“He was despised and rejected by men; a man of sorrows, and acquainted with grief.” (Isaiah 53:3)

Sometimes we feel alone in this world. It's not our home. It happens. It is a human emotion and feeling created in us by God. If you haven’t yet, there is bound to come a day when loneliness will attack, right at your core being and may be almost debilitating! I would dare say it's odd if you were to never experience it in this fallen world!

I've heard it said, “Oh that's a sin. God is ever with us, you shouldn't be lonely. What's wrong with you? Turn it over to the Lord.” In the most real sense, yes, He is with us every moment of every day (Hebrews 13:5) and yes, you can turn it over to the Lord but loneliness may still pervade.

Jesus understands this feeling. He is a Man and in a very human sense, He was very alone! Hebrews 4:15 says He was without sin...but He lived in a world bound up, tormented and cursed by sin where death reigns over the current reality of nature's workings. We think it's bad living here at times... Jesus was sinless and lived in a sin-filled world! At best, it was tormenting. Look at 2 Peter 2:8. It says Lot vexed his soul from day to day living amongst the filth. Lot was a sinner living in the sinful world and it was vexing his soul! Here's the Holy One, One third of the Godhead, in sinless flesh living among it all.

Jesus was a sinless person living with sinful parents, sinful siblings, sinful extended relatives and sinful neighbors. No one on earth could identify with him. No human being could put an arm around him as he sat in tears and say, “I know exactly what you’re going through.” His sorrow and grief (Isaiah 53:3) began way before Gethsemane.
— Jon Bloom

His parents were sinners, His siblings, the kids He grew up with, the ones He had contact with on a daily basis; all corrupted. He'd never quite fit into any group. I'm sure kids, being kids, would have noticed things, said things, mocked Him at times because of His seeming weirdness to their own sinful nature. Matthew 13:54  mentions His hometown even wondering where He became so wise only being the son of the carpenter. How about John 7:5 where even His own brothers didn't believe Him!

What about His disciples? He was alone even with them around at times as when they fell asleep as He went to pray. (Mark 14:37) Then there’s the times He spoke and they could not understand. As Jon Bloom said, Jesus had NO ONE to say I understand.

But this did not make His loneliness sinful! Loneliness itself is not sinful. Were it, Jesus would have not experienced it but He is our High Priest touched by our weaknesses and pain . (Hebrews 4:15) This is why we arrive again at Isaiah 53. His sorrow, grief, loneliness - all part of the Father's plan that He might be able to understand as a Man.

He became sin for us (2 Corinthians 5:21) and it was at this moment that Christ's loneliness reached it's climax. The apex of His lonely grief was manifested and magnified. He was set apart and reviled for being sinless. Forsaken by His Father, the Sinless became sin! He was the Man of Sorrows. He knew ULTIMATE REJECTION and LONELINESS! This is why He is perfectly able to understand our times.

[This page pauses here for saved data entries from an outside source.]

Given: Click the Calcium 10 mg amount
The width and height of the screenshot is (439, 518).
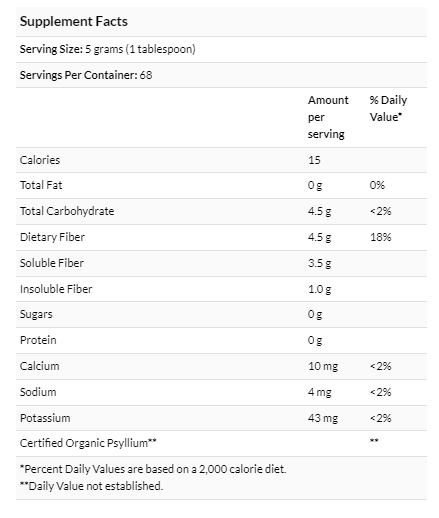Looking at the screenshot, I should 323,366.
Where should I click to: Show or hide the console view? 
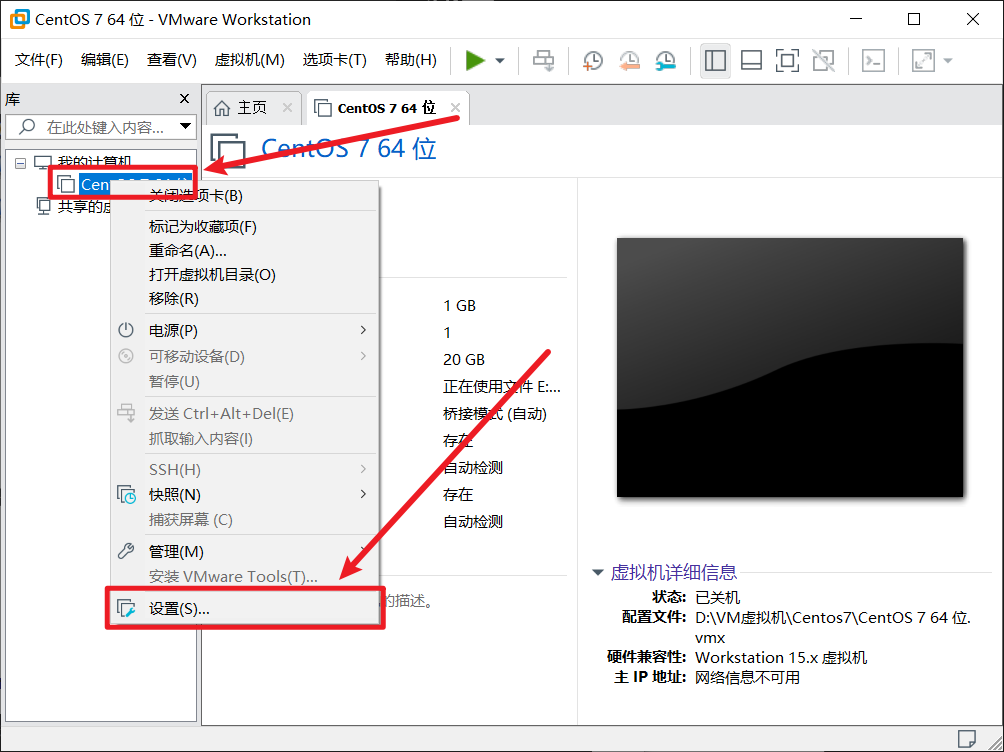click(x=787, y=60)
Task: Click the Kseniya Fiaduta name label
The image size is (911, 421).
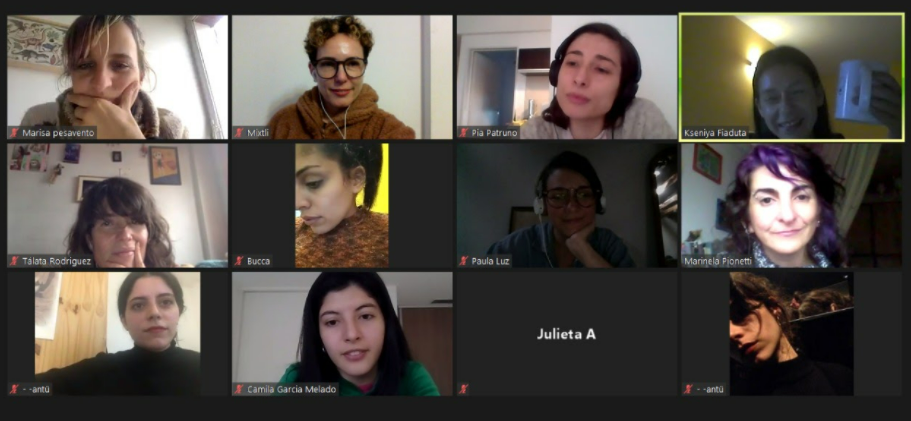Action: pos(715,133)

There is hope. There is an end to loneliness. Christ defeated it by rising again and returning to the Father, never to be sacrificed again, never to be looked away from again. (Hebrews 10:10) Christ has removed the ultimate reason for loneliness. It pleased Him to be alienated from God, that we might have that full fellowship with the Father! (Ephesians 2:19)

Loneliness is real but it should bring us back to joy, to hope, to eternal things. It is meant to separate us for a season and bring us to God emotionally and spiritually. Just as Christ would get alone to pray, so we can and should when it comes to us. Until that loneliness fades on the day of 1 Corinthians 13:12, Jesus understands. Talk to Him about it.